Nel 1969, con il cosiddetto autunno caldo, si incomincia ad avvicinare il trattamento economico degli operai a quello degli impiegati per quanto riguarda le assenze per malattia

Il contratto prevede l’uguaglianza operai-impiegati per il periodo successivo ai primi 3 giorni, mentre per i primi giorni – la cosiddetta ‘Carenza Inam’ – il contributo delle aziende è del 50%.

Con i contratti successivi si passa alla parità di trattamento totale; in questa fase successiva, le aziende, per malattie di lunga durata, non ci rimettono neanche una lira, in quanto mentre l’INAM versa al datore di lavoro una percentuale che parte dal 50% e giunge all’80% del salario lordo, le aziende versano all’operaio all’inizio il 100% ma poi scendono al 2° e 3° mese ( a seconda dell’anzianità) al 50%; come si può vedere il costo aggiuntivo è irrisorio, mentre si tengono fermi i diritti degli impiegati.

Di qui cominciano gli alti strilli padronali:

Però poi la Confindustria ( in cui domina la Fiat, ovviamente) si calma e solo di tanto in tanto leva qualche strillo di dolore.

Per i settori avanzati i mercati tirano, la forza lavoro idonea non è poi molta. Infatti, in quel periodo abbiamo un incremento dell’occupazione femminile nell’industria, contemporaneamente alla diminuzione del tasso ddi attività femminile globale per l’espulsione dalla campagne, dove le donne figuravano come ‘occupate nell’agricoltura’.
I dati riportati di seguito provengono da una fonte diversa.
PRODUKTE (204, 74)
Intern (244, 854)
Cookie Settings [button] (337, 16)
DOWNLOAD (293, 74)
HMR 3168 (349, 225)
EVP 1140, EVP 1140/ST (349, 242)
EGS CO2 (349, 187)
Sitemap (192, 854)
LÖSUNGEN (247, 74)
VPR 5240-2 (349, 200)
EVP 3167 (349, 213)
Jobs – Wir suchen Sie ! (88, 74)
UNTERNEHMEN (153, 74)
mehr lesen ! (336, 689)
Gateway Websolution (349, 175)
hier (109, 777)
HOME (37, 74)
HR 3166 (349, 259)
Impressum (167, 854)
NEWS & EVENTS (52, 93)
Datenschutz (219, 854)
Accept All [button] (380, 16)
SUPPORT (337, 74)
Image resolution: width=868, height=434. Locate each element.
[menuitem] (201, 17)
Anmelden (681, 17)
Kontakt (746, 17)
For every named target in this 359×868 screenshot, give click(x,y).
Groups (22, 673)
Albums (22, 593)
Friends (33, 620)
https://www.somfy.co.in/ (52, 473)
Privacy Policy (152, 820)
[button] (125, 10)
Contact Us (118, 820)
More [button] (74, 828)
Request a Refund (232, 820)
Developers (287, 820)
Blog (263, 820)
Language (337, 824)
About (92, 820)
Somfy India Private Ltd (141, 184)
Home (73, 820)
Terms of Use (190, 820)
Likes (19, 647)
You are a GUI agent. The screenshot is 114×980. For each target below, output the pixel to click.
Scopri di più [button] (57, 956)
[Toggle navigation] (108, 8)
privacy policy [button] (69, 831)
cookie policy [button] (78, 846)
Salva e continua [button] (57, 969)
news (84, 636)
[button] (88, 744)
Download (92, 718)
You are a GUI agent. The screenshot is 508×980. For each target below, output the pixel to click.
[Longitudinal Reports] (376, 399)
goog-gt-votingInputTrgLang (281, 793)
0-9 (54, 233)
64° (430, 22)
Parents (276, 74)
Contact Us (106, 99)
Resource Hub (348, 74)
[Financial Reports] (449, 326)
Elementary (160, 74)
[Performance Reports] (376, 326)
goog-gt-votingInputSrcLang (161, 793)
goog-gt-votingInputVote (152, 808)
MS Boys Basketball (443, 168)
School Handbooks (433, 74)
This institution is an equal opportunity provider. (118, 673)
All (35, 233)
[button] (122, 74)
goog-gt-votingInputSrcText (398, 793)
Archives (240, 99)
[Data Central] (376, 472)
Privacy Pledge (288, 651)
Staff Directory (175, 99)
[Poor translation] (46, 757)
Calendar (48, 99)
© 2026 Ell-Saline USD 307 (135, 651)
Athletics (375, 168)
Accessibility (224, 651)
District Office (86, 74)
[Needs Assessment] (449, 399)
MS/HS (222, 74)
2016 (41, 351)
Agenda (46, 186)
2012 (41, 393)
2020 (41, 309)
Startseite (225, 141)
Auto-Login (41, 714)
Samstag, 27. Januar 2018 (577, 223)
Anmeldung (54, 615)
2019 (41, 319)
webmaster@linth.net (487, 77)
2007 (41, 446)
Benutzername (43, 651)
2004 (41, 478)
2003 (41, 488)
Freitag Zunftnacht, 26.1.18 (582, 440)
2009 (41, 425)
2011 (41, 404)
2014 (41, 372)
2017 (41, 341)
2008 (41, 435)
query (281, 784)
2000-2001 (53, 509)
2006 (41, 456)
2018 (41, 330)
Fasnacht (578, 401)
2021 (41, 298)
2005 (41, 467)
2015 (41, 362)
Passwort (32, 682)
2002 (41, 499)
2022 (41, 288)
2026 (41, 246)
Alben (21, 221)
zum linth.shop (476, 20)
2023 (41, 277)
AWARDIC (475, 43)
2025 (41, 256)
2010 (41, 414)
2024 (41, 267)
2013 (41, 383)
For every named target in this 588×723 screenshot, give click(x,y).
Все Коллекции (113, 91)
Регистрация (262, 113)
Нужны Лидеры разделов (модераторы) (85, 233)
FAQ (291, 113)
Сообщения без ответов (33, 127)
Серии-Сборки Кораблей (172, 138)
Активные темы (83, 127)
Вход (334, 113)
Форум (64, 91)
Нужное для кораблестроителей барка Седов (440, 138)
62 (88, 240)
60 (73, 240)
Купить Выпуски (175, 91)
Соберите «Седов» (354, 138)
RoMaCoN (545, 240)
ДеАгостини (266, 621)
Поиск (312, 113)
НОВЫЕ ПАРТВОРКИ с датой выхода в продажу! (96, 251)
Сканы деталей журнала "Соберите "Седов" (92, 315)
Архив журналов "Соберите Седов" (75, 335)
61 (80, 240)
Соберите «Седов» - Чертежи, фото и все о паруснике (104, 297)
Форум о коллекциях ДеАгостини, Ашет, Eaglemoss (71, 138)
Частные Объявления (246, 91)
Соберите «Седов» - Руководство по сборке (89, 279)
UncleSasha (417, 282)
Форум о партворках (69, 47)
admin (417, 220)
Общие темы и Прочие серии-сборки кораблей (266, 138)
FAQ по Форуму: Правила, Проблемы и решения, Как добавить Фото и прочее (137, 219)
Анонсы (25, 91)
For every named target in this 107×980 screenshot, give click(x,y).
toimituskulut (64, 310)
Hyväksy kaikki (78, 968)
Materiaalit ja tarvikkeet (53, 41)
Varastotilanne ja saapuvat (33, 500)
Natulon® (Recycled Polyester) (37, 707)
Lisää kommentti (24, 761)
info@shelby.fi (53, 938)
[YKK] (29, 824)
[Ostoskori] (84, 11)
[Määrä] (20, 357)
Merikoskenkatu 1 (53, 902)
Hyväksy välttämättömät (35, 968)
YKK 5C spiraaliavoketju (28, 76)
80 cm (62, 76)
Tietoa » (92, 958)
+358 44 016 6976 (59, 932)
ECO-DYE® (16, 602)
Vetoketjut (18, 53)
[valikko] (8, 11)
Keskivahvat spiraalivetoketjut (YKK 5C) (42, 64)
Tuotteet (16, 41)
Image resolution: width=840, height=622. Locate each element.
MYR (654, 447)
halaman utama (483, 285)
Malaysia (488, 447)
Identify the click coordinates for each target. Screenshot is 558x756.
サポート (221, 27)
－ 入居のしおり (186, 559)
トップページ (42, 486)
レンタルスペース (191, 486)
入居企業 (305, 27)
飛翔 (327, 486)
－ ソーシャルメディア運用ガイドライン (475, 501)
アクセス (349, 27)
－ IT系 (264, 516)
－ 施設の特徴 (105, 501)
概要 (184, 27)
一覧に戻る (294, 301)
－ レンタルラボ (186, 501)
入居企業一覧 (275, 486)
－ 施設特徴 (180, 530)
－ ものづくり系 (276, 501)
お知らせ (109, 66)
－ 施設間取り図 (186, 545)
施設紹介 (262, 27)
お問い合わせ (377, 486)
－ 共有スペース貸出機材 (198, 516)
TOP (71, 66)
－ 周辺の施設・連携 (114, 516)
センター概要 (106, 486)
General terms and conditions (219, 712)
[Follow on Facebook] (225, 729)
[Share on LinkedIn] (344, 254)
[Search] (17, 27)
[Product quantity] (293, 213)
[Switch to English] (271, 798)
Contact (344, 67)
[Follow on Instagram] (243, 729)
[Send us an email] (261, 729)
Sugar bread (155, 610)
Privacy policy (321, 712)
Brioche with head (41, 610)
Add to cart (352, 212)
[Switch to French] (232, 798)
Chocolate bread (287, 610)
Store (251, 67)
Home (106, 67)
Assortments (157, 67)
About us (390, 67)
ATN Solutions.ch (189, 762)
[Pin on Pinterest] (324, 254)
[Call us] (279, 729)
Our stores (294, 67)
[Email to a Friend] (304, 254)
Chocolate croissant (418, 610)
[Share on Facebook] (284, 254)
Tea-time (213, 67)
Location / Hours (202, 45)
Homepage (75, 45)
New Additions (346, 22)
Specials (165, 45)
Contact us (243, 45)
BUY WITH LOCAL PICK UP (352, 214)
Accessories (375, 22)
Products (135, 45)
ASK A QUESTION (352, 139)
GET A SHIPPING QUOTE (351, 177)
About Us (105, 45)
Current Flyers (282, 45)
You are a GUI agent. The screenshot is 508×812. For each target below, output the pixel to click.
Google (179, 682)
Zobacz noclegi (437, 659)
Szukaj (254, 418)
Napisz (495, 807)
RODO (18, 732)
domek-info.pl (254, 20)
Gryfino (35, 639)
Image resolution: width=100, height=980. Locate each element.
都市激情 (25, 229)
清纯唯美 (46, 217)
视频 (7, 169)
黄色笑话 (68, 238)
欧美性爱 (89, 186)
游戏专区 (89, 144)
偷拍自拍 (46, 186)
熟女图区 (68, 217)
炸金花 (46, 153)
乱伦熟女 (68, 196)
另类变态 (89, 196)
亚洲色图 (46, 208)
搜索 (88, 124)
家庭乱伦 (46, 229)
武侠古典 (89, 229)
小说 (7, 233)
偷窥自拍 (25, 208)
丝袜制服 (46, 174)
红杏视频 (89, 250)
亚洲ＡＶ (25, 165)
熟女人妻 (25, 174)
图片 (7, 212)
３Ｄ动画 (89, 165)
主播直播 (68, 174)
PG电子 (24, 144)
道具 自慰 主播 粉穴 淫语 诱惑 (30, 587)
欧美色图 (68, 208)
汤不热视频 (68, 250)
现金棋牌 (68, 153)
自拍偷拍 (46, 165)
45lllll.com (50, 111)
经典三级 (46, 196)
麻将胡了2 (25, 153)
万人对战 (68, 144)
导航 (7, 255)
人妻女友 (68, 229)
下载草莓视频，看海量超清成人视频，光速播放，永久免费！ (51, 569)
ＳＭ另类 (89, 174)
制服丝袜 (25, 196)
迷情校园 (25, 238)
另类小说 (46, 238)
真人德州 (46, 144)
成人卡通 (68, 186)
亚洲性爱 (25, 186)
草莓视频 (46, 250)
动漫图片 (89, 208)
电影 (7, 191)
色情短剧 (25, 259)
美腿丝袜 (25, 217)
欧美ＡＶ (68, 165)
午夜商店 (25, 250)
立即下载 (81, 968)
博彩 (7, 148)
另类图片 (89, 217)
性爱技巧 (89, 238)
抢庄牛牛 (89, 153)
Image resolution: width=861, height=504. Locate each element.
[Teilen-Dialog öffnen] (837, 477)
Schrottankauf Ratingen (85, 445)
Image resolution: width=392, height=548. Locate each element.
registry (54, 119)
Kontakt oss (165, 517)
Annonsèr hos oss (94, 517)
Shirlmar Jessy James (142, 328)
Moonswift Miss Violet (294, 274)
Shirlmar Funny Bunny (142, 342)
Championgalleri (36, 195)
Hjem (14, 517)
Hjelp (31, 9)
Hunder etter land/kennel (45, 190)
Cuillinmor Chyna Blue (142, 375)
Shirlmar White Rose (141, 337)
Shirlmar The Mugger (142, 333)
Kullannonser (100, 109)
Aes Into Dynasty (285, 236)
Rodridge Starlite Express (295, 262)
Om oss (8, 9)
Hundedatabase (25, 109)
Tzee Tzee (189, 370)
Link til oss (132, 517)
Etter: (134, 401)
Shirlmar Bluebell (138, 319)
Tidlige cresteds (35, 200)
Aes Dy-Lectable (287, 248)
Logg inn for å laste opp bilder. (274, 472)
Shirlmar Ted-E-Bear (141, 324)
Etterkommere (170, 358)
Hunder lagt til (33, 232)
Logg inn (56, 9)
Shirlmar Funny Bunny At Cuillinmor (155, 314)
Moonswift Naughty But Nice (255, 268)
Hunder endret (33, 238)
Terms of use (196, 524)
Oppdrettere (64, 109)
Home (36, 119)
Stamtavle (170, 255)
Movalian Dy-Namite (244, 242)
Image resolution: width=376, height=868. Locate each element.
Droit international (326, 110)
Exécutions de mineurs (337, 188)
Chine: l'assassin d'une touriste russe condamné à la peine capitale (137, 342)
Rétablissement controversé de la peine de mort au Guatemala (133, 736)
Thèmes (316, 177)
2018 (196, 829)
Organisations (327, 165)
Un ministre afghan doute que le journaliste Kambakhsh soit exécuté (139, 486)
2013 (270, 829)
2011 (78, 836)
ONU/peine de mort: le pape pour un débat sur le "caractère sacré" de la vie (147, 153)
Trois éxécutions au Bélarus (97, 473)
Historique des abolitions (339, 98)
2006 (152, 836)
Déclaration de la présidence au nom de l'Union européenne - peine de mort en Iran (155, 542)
Con l’introduzione del pagamento dei primi tre giorni, abbiamo l’inizio del proliferare delle brevi malattie. Questo è un dato oggettivo, ma ovviamente lo dobbiamo considerare inevitabile, come tale lo considera la controparte padronale, cioè è semplicemente un maggior costo di produzione, contemporaneamente diminuisce la percentuale di coloro, specialmente donne, che abbandonano prima del termine (pardon la pensione) non in grado di continuare a lavorare in fabbrica.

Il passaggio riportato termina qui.